Deconstructing the Avoidance of Uninitialized Reads of Auto Variables

Document #: P2754R0
Date: 2023-01-24
Project: Programming Language C++
Audience: isocpp-ext
Reply-to: Jake Fevold
<>

Abstract

Inadvertently reading uninitialized values of automatic variables on the program stack presents a common source of security holes. An initial suggestion was proposed in [P2723R0] as “an opening bid” to get the discussion started. As a result, a variety of thoughtful proposals have been offered regarding how the C++ language might be altered to minimalize or mitigate such occurrences. These suggestions have varying tradeoffs, especially with respect to safety versus correctness and the extent to which initial intent is preserved. We attempt to survey the various alternatives that have been proposed on the The WG21 Reflector and objectively contrast their respective properties in the hope of facilitating a productive and fruitful exchange of ideas and opinions at the February 2023 Standards meeting and in the future.

1 Introduction

This paper is meant to drive fruitful discussion of the topics described in JF Bastien’s paper, “Zero-initialize objects of automatic storage duration” [P2723R0]. The stated goal of Bastien’s paper is to eliminate, where possible, security problems stemming from an indeterminate value held by variables of nonclass type of automatic storage duration. Nonclass types are arithmetic type, pointer-to-object type, pointer-to-function type, pointer-to-data-member type, pointer-to-member-function type, enumeration type, std::nullptr_t (since C++11), and POD (before C++11), as well as array (of any of these types).

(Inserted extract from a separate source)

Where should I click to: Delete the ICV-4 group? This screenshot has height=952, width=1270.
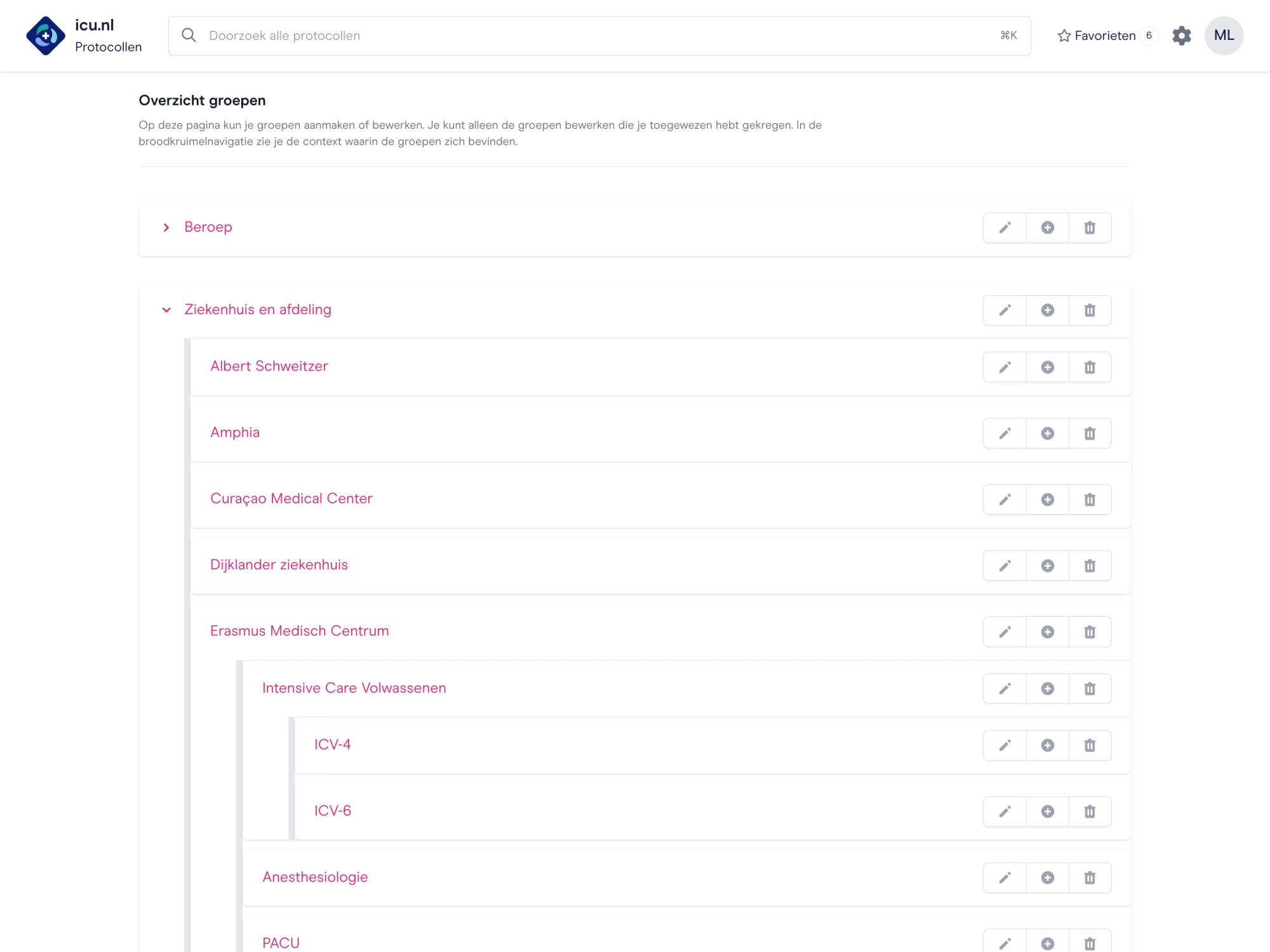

A similar problem exists with uninitialized dynamic memory (such as that returned from malloc, operator new, and similar allocation utilities), which is not addressed in Bastien’s paper nor here.

2 Open Questions of Scope

Considering the various suggested mitigation strategies for security holes due to typical nonclass variables raised several other questions regarding scope. That is, should a proposed solution to address scalar and pointer types also apply to:

These considerations of scope seem mostly orthogonal to choosing a basic direction and are not discussed further here.

3 Properties of a Solution

As part of curating the information provided by proposals and discussions in The WG21 Reflector, several recurring questions were used to nail down the salient properties and features of a given proposal. A well-considered, though non-exhaustive, curation of such questions is presented here.

4 Relevant Code Examples

The examples in this section serve to elucidate various common security or correctness defects that a viable proposal might address.

4.1 Reading an Uninitialized Automatic Variable Directly

void f1()
{
    int p;
    int q = p + 1;  // UB
}

The C++ code snippet above is clearly and unconditionally incorrect today.

4.2 Reading an Uninitialized Automatic Variable Conditionally

void f2()
{
    int y;
    int z = b ? y + 1 : 0;
}

If b is never true, then this code is technically correct today. If b is never true, then the conditional serves no purpose. int z = 0; is unconditionally an improvement.

4.3 Passing an Uninitialized Automatic Variable to Another Function by Value

void g3(int);
void f3()
{
    int x;
    g3(x);  // likely a bug
}

The C++ code snippet above is likely a bug. If the author is certain g3 doesn’t use the value of the argument, then a literal would suffice.

4.4 Passing a Potentially Uninitialized Automatic Variable to Another Function by Value

void g4(int);
void f4()
{
    int s;
    if (c) s = 0;
    g4(s);  // likely a bug
}

If g4 uses the value of the parameter only when c is true, then this example code is correct today. Because g4 doesn’t take the value of c as a parameter, the example code likely has a bug.

4.5 Passing an Uninitialized Automatic Variable to Another Function by Reference or Pointer

void g5(int*);
void f5()
{
    int t;
    g5(&t);  // possibly a bug
}

If t is strictly an output of g5, this example code is correct today. If g5 compares the address of t but does not dereference the pointer, this example code is correct today. Compilers cannot currently reason about the contract of g5 when the definition of g5 is in a different translation unit.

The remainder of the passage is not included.